Al-Qaida as we know it

However, neither the commander nor the recruits were militarily astute and the war was anything but easy, lasting nearly 10 years. Two million people died and millions of refugees fled to Pakistan. It ruined the Soviet Union and soon the Berlin Wall crumbled.

Communist countries in Eastern Europe joined NATO while the recruits, the jobless and the hopeless Arab youth entrenched their rule in Afghanistan. They pushed aside the tribal chiefs and warlords and started running the country with the political party they created: the Taliban. Their British and U.S. masters quickly left the country after 10 years of tiresome war.

The masterminds of the war, Frederick and Kimberly Kagan, after successfully defending that Russia and China should not be allowed into Afghanistan as Pakistan remained silent about the monster it had created, busied themselves by creating an ideology inspired by the movement: Neo-Conservatism.

Some good did come out of the affair. The U.S. could now target the Taliban and al-Qaida instead of the Cold War's communists, declaring its new enemy: "Jihadism, radical Islam and Islamic terrorists."

Hijacked by terrorists loyal to al-Qaida leader Osama bin Laden, the U.S. Flight 175 from Boston crashes into the south tower of the World Trade Center and explodes at 9:03 a.m., in New York City, U.S., Sept. 11, 2001. (Photo by Getty Images)
Especially after the attacks of 9/11, a series of four coordinated terrorist attacks by al-Qaida against the United States, the neo-conservatives’ theory that Islam was endemically prone to terrorism and that the U.S. should fight it as it did with communism was embraced by the Bush administration with fervor.

A month after the deadliest terrorist attack in human history, the U.S. Congress passed the Authorization for Use of Military Force Against Terrorists, granting the president the authority to use all necessary force against those who "planned, authorized, committed or aided" the 9/11 attacks.

Consequently, on Oct. 7, the war in Afghanistan began when U.S. and British forces bombed the Taliban and al-Qaida camps as special forces invaded the country on the ground and overthrew the Taliban.

After 20 years of this "endless war" and four presidents down the line, the conflict in Afghanistan between the Taliban insurgency and the Afghan forces, now backed by a NATO Resolute Support Mission, continues to this day.

With Biden in office

Joe Biden was the fourth U.S. president to be elected amid the war and owes his victory to a coalition of liberals and the left that now wants what it is owed: To fix infrastructure and address income inequality and Obamacare among other things. These all require money. But money has been poured into Afghanistan as well as the corollaries of the Afghan War in Iraq and Syria.

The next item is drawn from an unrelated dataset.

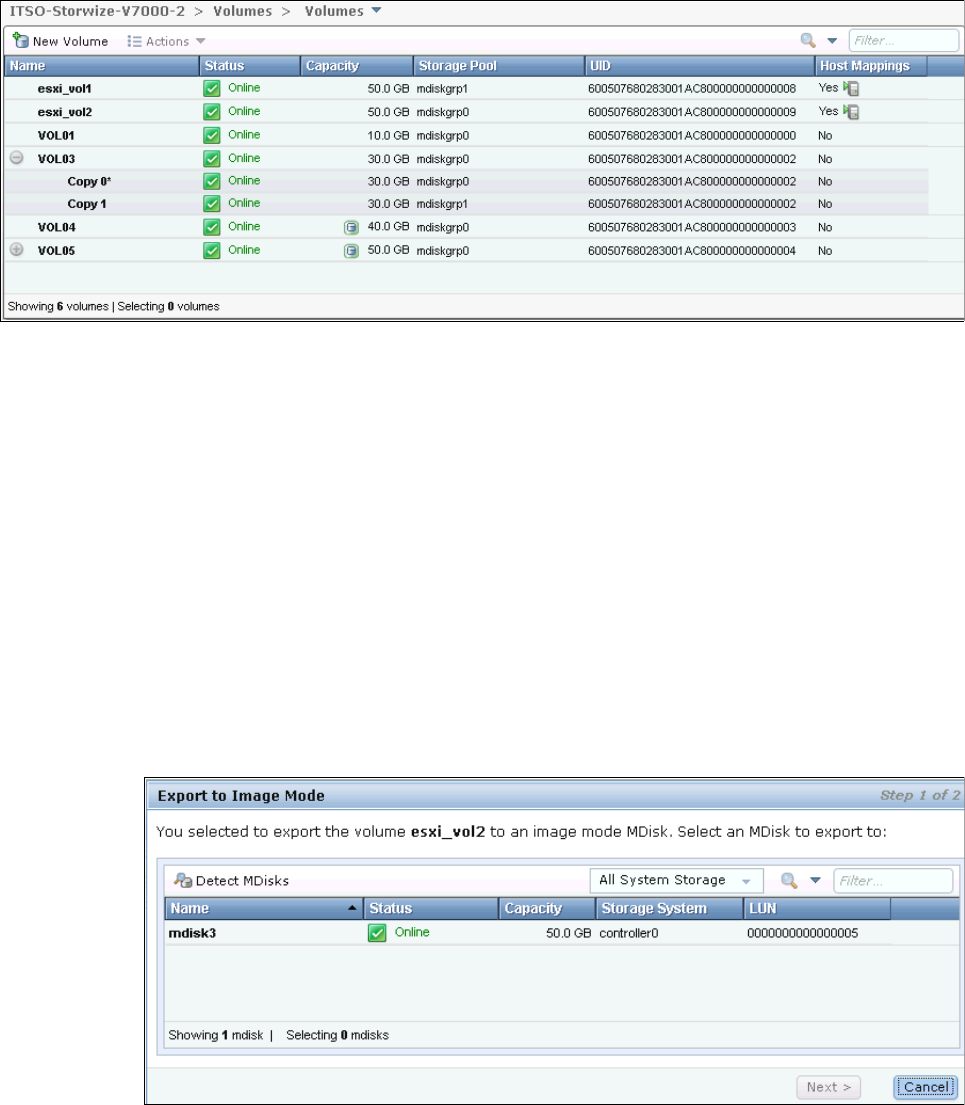
Task: Expand the VOL05 volume row
Action: click(17, 250)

The U.S.' infrastructure problems could be fixed four times over with that money, experts say. Former U.S. President Donald Trump allocated $800 billion to the military last year but warned that this would be the last huge budget the armed forces would receive.

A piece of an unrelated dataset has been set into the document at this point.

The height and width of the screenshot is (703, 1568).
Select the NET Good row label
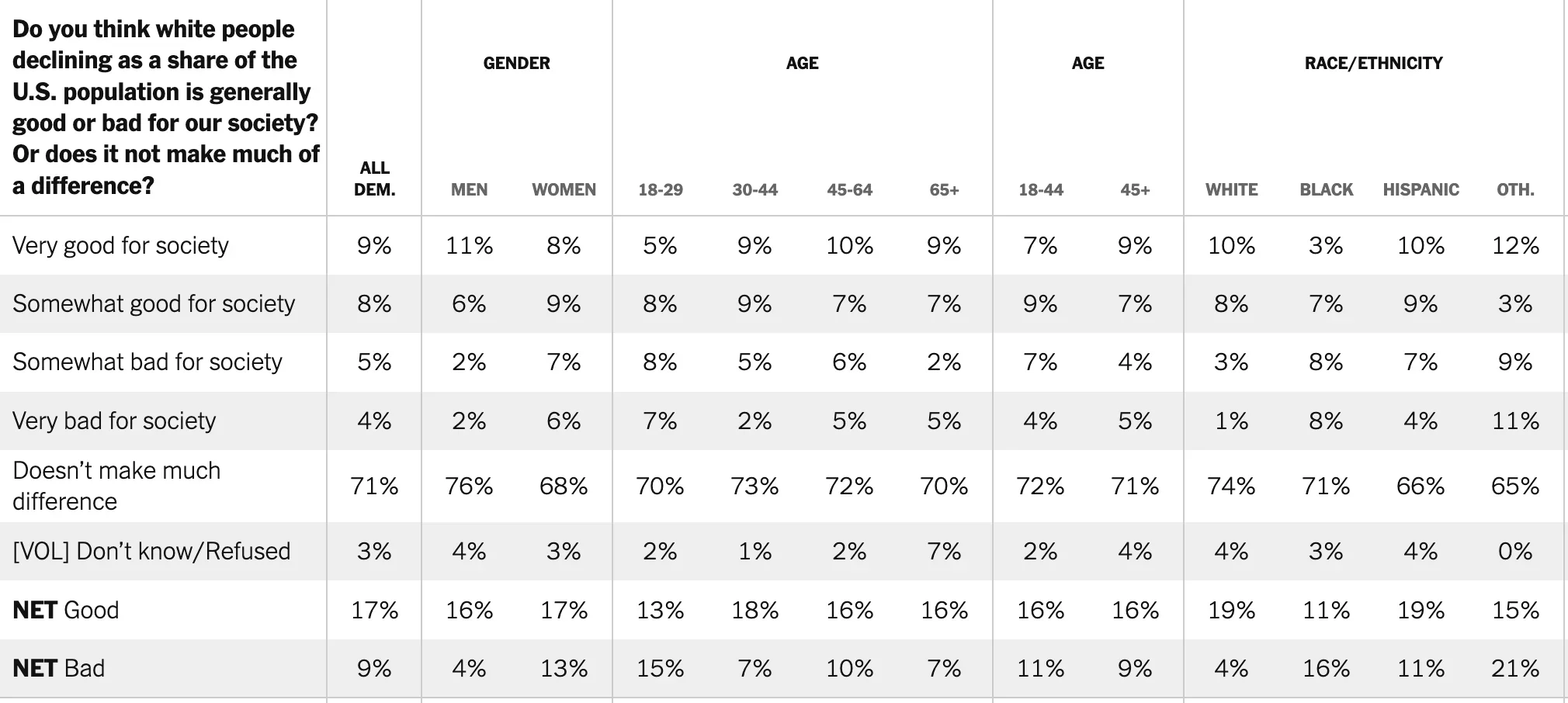pos(66,610)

This was during the "America First" period, and infrastructure, economy and business would get money. His speech was still on air when his secretary of defense resigned. Neocons rushed to their pens, denouncing Trump’s plan, explaining how "‘America First’ is only making the world worse."

One of the authors of that Brookings article is the U.S. secretary of state. They explain why the U.S. should have a deterrence policy to support preventive diplomacy and why the U.S. should stay where it is. They say that "If the retreat from Syria announced by Trump proceeds, we will likely see the return of the Islamic State (Daesh) as well. Also, the dismemberment of Iraq and Syria and redrawing the Middle East map needs to have a sizable U.S. force in the area."

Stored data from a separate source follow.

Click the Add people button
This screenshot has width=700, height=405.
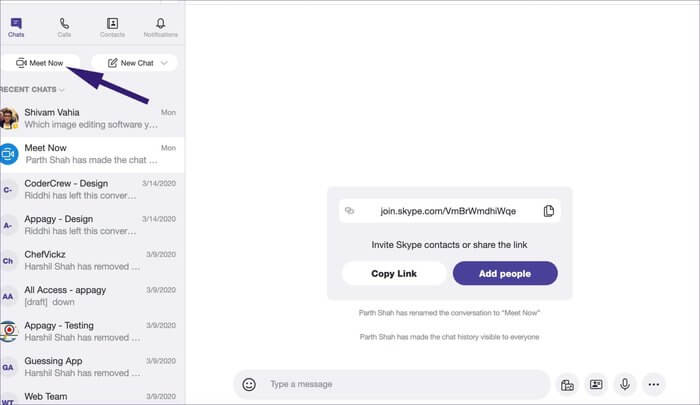[505, 273]
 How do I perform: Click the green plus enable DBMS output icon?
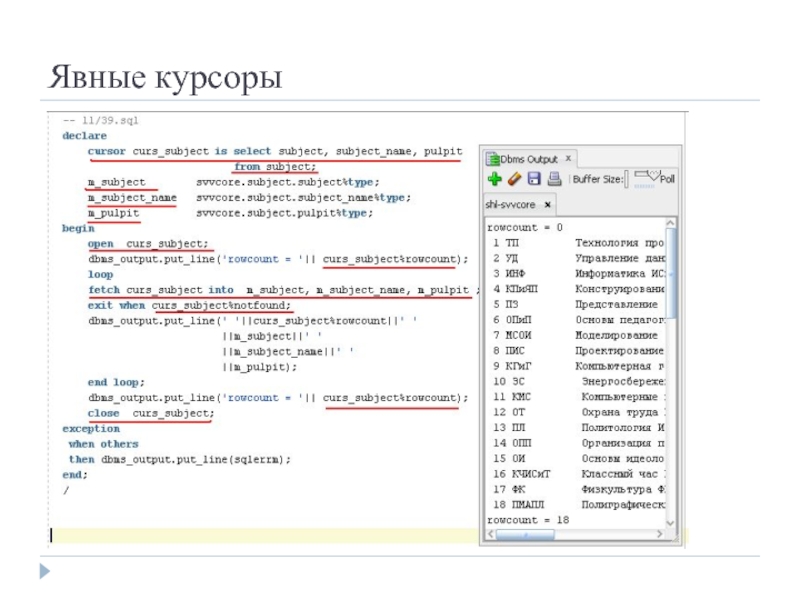pyautogui.click(x=494, y=180)
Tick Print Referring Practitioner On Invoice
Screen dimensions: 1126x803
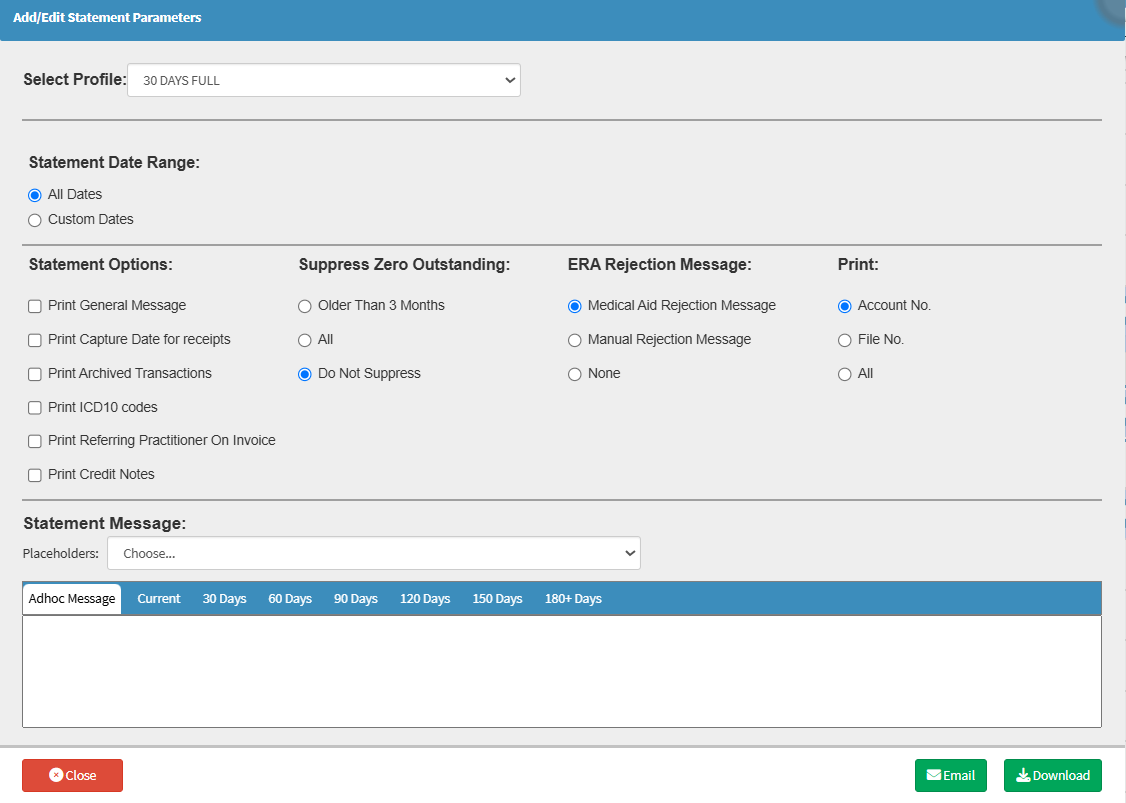point(35,441)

Over the last four years, the neocons have mentioned nothing of "retreat." NATO set a May 1 deadline for withdrawal, but the final conference on April 24 in Turkey "to jump-start efforts to end the war and sketch out a possible political settlement" may not take place.

Everything seems to have been postponed to September. As soon as the Biden-Harris co-presidency receives the support of the bipartisan majority for the social programs it is seeking, the military will heave a sigh of relief about this withdrawal nonsense.

This, in a nutshell, is why I respectfully decline to believe Mr. Biden's latest braggadocio.